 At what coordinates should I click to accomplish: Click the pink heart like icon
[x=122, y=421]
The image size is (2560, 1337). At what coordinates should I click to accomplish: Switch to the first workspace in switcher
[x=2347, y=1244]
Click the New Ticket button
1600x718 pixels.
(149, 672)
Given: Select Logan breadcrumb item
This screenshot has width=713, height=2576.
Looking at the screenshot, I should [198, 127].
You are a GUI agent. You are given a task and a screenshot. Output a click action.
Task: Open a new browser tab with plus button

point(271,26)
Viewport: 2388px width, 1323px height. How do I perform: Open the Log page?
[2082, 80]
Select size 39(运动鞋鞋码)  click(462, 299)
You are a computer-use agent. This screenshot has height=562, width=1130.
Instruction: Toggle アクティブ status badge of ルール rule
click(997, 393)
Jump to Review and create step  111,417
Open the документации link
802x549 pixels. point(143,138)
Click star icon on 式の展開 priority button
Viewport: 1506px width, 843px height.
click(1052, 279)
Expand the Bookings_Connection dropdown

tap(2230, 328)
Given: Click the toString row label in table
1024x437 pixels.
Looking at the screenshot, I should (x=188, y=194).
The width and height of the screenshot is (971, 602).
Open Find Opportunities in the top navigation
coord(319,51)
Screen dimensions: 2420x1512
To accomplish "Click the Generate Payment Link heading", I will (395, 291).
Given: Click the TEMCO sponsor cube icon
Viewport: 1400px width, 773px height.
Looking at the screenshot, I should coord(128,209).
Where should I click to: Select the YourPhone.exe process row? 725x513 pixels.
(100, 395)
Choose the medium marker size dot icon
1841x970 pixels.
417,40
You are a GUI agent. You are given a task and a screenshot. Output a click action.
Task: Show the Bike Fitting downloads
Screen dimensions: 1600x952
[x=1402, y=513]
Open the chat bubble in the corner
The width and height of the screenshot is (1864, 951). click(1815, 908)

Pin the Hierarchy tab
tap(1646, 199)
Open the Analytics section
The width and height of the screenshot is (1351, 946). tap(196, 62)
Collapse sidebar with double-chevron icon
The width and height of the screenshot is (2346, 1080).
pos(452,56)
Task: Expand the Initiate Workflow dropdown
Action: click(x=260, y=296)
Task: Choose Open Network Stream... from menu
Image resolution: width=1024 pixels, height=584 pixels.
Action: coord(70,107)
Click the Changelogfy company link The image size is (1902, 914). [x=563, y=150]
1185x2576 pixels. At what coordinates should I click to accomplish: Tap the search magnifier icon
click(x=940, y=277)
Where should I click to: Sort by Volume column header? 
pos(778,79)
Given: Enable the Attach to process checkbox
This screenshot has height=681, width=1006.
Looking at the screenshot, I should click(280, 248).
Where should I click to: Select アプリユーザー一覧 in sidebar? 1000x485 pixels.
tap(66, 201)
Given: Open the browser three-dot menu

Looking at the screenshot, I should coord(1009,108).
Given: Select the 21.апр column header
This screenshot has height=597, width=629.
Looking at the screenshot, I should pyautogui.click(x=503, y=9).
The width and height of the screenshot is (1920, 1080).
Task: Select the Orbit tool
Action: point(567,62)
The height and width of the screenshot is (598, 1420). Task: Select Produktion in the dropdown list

▸ What is required
Reproduce verbatim the records from the line containing "Where should I click to: Select アプリユーザー一覧" through the end of the records, including both of those lines.

▸ Response to the task
Where should I click to: Select アプリユーザー一覧 in sidebar? 1000x485 pixels.
tap(66, 201)
Given: Open the browser three-dot menu

Looking at the screenshot, I should coord(1009,108).
Given: Select the 21.апр column header
This screenshot has height=597, width=629.
Looking at the screenshot, I should pyautogui.click(x=503, y=9).
The width and height of the screenshot is (1920, 1080).
Task: Select the Orbit tool
Action: point(567,62)
The height and width of the screenshot is (598, 1420). Task: Select Produktion in the dropdown list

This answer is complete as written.